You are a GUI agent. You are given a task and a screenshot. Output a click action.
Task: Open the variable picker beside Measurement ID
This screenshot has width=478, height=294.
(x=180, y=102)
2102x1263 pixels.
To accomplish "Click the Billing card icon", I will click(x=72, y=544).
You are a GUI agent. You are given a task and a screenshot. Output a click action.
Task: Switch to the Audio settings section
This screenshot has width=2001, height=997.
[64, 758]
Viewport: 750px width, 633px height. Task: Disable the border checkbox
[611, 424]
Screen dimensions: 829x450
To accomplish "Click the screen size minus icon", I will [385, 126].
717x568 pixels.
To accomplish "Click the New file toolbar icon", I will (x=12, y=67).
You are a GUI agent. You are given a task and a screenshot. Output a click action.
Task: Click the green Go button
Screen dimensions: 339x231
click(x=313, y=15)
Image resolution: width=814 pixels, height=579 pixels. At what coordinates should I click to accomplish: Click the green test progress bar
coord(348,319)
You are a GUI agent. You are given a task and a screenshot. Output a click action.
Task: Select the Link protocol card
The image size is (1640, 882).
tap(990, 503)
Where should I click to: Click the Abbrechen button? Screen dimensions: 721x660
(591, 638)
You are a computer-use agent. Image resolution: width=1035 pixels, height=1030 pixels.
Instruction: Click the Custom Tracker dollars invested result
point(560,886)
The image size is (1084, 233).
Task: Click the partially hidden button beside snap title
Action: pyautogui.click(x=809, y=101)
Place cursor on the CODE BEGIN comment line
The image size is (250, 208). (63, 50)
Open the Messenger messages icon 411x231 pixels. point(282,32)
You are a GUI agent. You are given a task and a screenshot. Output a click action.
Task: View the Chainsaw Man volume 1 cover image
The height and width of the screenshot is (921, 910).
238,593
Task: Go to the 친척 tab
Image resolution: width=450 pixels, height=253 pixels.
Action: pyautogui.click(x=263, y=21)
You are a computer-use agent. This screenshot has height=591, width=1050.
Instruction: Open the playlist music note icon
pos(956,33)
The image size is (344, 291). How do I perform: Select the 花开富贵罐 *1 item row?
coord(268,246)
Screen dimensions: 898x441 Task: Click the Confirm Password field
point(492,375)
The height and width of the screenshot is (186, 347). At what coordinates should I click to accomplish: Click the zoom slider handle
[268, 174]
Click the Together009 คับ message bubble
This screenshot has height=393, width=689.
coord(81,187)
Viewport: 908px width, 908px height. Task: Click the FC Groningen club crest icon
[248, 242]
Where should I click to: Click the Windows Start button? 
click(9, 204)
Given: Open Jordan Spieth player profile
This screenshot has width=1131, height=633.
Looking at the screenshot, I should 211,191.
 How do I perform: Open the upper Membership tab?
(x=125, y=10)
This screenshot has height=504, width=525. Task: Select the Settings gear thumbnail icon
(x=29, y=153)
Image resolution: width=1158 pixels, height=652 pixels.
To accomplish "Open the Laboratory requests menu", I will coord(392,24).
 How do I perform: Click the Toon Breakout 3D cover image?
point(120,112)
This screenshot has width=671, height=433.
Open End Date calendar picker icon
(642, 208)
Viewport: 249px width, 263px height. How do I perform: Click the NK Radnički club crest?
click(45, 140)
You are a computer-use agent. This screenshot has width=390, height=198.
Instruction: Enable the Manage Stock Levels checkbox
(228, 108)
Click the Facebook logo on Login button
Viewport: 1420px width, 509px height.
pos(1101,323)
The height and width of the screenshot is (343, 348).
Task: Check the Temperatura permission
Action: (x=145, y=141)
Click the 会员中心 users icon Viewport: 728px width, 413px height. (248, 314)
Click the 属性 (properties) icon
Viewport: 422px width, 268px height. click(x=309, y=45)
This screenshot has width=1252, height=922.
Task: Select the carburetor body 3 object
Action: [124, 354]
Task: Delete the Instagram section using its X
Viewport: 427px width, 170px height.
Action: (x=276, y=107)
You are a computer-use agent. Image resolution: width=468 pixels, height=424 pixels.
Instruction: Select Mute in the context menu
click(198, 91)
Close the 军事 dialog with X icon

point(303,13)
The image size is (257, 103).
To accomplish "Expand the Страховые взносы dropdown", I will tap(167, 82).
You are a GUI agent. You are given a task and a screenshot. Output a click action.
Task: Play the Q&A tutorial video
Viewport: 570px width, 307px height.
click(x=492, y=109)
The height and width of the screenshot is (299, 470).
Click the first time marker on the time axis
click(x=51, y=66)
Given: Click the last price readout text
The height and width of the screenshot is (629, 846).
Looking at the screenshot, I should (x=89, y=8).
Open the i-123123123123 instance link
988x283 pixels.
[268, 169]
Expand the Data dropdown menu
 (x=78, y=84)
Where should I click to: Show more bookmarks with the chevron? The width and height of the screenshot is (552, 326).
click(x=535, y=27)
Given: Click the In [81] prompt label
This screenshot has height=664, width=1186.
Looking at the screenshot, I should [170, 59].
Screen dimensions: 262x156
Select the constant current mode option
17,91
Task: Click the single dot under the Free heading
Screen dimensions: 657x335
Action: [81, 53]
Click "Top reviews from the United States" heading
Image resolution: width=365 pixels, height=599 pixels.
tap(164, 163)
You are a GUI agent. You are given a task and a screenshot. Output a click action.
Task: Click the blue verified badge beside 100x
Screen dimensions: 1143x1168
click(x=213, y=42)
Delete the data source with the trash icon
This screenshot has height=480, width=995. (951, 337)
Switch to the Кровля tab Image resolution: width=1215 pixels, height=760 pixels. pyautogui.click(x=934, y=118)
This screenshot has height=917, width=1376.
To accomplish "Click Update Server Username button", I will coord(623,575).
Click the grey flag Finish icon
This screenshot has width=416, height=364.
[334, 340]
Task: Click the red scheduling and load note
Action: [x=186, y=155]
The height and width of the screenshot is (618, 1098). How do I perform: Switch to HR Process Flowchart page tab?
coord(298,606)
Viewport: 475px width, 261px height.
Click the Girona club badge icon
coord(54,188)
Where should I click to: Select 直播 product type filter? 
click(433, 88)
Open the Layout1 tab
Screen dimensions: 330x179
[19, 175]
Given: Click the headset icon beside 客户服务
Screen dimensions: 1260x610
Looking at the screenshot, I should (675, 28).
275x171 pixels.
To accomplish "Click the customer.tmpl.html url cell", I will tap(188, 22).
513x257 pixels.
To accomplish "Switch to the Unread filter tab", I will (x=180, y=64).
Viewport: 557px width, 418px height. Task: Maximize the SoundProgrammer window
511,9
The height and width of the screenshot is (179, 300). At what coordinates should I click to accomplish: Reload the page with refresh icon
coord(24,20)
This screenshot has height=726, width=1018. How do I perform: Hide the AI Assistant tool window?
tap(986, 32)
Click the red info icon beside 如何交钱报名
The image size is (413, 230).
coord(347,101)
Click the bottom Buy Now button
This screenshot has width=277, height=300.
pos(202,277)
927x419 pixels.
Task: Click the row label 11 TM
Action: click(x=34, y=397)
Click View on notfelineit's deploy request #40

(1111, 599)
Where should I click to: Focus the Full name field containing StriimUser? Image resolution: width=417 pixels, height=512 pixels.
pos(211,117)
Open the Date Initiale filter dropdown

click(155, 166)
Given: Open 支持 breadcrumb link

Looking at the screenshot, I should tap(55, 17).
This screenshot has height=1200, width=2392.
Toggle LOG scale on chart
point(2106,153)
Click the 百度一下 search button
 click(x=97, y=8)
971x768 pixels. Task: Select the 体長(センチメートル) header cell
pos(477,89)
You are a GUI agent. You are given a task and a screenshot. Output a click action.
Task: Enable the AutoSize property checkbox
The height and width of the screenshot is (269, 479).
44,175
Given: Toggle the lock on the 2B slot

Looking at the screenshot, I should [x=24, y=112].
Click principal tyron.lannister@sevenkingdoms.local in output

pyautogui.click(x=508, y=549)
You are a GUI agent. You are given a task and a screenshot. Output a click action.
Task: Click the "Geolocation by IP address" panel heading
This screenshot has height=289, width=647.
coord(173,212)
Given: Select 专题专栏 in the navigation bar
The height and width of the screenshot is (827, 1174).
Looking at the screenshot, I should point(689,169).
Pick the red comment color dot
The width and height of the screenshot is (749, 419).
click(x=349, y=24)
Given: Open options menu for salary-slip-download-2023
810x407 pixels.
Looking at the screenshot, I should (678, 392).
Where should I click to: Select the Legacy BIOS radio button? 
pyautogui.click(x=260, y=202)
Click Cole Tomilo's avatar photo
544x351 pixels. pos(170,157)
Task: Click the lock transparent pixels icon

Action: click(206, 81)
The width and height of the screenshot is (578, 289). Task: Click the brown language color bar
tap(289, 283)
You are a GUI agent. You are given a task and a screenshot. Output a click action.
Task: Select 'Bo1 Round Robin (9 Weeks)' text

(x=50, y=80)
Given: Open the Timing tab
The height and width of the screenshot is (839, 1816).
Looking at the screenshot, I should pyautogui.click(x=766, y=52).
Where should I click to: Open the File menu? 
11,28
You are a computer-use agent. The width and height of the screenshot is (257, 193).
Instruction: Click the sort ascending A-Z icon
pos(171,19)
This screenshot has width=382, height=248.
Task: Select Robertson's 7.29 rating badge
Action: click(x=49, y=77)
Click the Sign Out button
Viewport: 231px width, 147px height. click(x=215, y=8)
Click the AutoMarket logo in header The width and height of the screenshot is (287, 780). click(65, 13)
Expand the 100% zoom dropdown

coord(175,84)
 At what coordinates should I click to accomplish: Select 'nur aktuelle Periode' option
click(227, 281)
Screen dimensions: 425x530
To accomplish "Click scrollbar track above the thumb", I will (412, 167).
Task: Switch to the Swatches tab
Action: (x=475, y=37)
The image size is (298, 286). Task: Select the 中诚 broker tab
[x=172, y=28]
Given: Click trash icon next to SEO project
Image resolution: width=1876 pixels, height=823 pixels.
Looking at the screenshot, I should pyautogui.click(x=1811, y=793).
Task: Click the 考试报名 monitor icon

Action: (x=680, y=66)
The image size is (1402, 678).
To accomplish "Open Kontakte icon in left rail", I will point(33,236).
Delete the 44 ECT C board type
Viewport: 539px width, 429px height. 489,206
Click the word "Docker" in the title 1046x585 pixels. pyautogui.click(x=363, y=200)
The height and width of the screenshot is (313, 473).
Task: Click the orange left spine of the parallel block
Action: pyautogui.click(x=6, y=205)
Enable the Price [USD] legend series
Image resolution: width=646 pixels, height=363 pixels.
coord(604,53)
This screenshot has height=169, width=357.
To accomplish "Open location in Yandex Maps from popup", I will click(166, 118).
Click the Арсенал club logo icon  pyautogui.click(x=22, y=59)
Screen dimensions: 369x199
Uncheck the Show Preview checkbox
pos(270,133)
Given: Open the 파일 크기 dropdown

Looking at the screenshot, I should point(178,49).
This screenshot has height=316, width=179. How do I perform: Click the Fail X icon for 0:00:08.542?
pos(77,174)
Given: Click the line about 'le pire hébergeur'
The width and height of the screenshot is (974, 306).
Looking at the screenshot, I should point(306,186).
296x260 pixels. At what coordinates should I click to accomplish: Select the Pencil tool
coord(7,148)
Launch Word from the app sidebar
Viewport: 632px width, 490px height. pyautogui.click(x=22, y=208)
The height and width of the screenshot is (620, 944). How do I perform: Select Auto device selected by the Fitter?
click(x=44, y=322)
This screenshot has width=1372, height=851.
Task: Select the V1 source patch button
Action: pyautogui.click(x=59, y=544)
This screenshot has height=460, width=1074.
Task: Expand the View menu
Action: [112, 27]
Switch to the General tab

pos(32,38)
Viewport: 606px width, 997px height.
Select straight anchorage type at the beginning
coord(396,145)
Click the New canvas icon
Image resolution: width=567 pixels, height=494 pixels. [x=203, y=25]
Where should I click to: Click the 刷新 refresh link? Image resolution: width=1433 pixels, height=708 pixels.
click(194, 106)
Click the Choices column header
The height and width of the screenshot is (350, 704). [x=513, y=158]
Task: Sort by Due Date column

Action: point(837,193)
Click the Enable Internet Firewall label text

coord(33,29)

Assignment: A bare number is the expected answer: the tally of lines in the records above holding "card".

Problem solution: 2